Он посылал в университеты и институты крупных городов своих детей, племянников, более далеких родственников — всех, кто мог учиться и после возвращения в Приэльбрусье посвятить себя развитию приэльбрусской химической науки. Таким образом, те молодые люди, которых Триэс видел сначала в вестибюле гостиницы, потом за гостеприимным столом, были, без сомнения, братьями из трудовой династии Казбулатовых. Если и не родными, то уж наверняка троюродными.

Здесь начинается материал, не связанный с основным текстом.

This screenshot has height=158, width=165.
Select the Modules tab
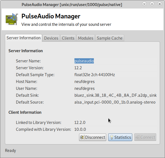point(86,38)
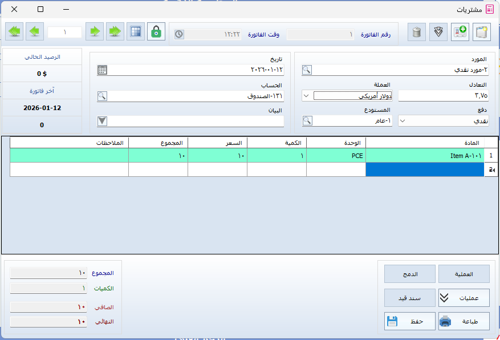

В одноместном гостиничном номере — «Штабе конференции» — доцент Казбулатов при ярком свете настольной лампы разбирал поступившие к нему в конце дня сводки. Его заостренное книзу лицо, как бы все в кинжальных порезах глубоких морщин, носило привычно скорбное, традиционно суровое выражение, подчеркнутое тонкой линией губ и усиленное впалыми щеками, всякий раз зарастающими ближе к ночи жесткой, густой щетиной.

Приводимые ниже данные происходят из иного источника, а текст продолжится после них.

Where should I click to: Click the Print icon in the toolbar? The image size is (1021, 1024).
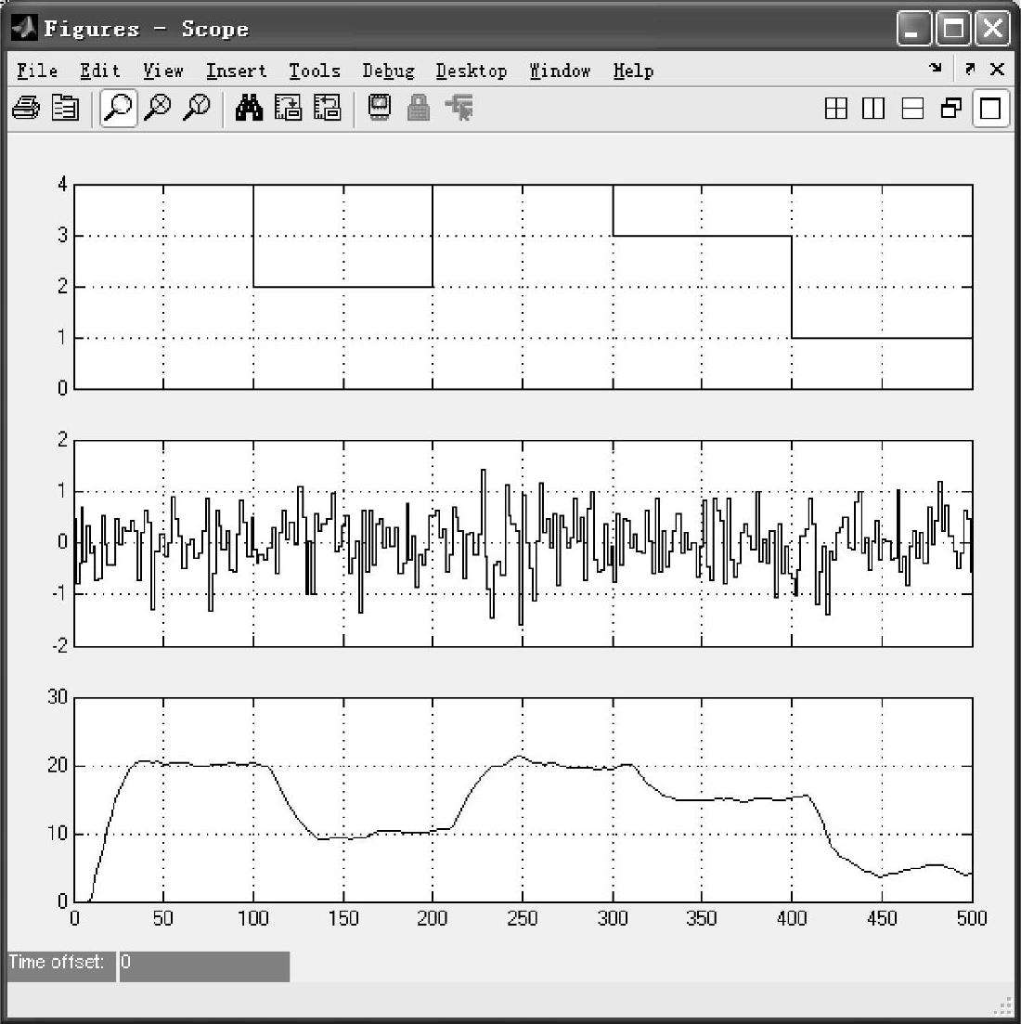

Сверяя сводки, касающиеся так называемого актива конференции, доцент Казбулатов возле каждой фамилии делегата ставил галочку или кружок, а против фамилии Стружчука поставил то и другое, поскольку Павла Игнатьевича вместе с молодой сотрудницей доставили прямиком в его одноместный номер гостиницы «Приэльбрусье». Несмотря на тог что из-за потворства традиционному кавказскому гостеприимству язык уже плохо слушался Павла Игнатьевича, его обуяла вдруг жажда деятельности, и он изъявил желание еще поработать у себя часок-другой.

Около фамилии Степанова также появилась карандашная птичка. С ним тоже все обошлось как нельзя лучше. Живым и невредимым Сергей Сергеевич был доставлен в Дом почетных гостей, где с большим трудом и по большому знакомству доценту Казбулатову от имени Оргкомитета удалось выхлопотать три отдельные комнаты. Он, кстати, был не только доставлен туда, но и благополучно поднят на второй этаж по винтовой лестнице.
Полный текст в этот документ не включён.